Give the lines from the one containing "Task: Select the Holidays folder" through the end of the lines again, replacing "folder" with "directory" and changing nothing else. Leave out the pictures.
* Begin *
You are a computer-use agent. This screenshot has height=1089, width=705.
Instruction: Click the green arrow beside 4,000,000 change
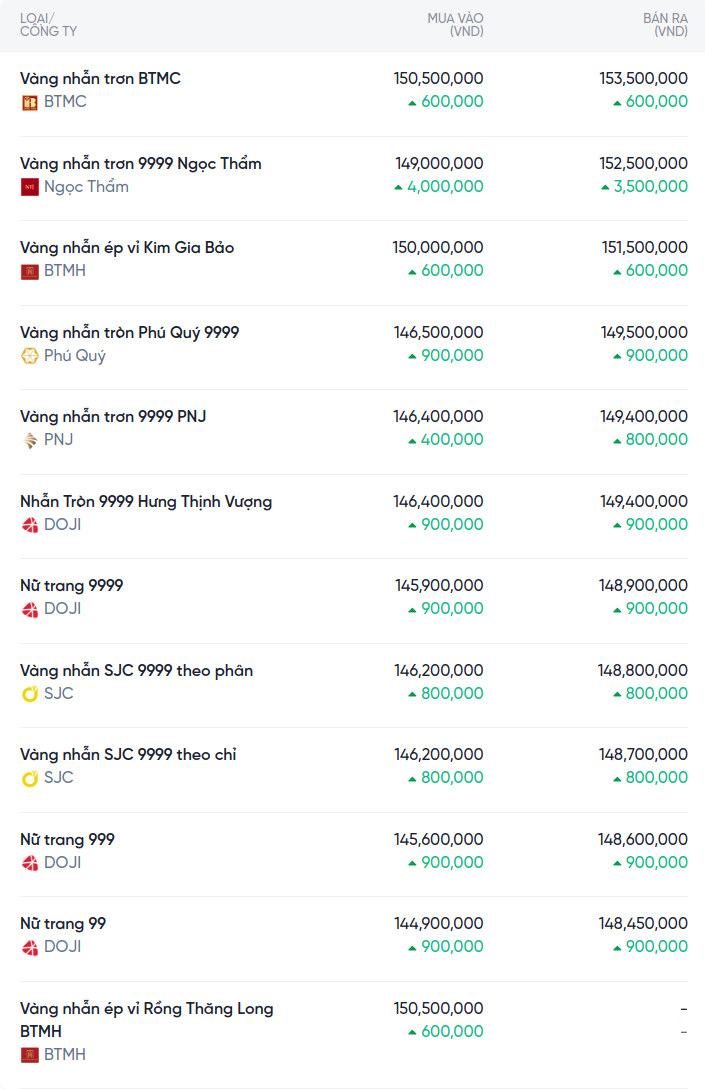(398, 187)
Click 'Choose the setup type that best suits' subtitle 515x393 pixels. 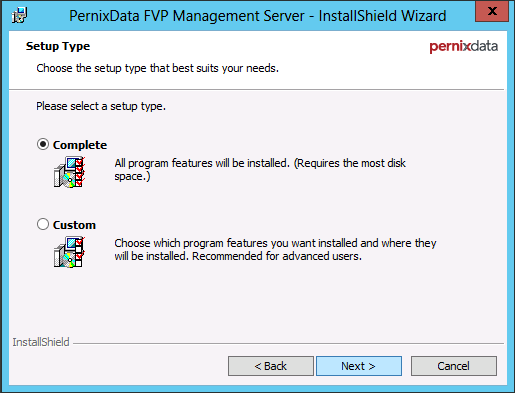click(157, 68)
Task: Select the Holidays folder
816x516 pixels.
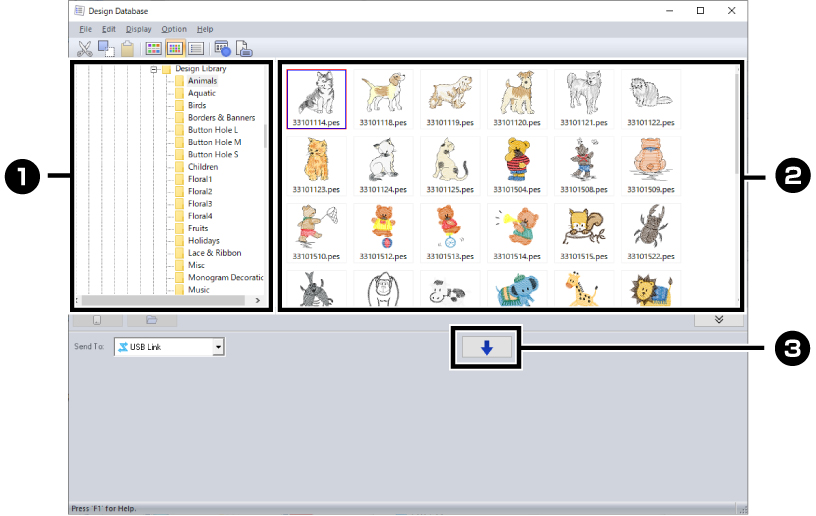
* End *
■ Answer to this problem
Task: Select the Holidays directory
816x516 pixels.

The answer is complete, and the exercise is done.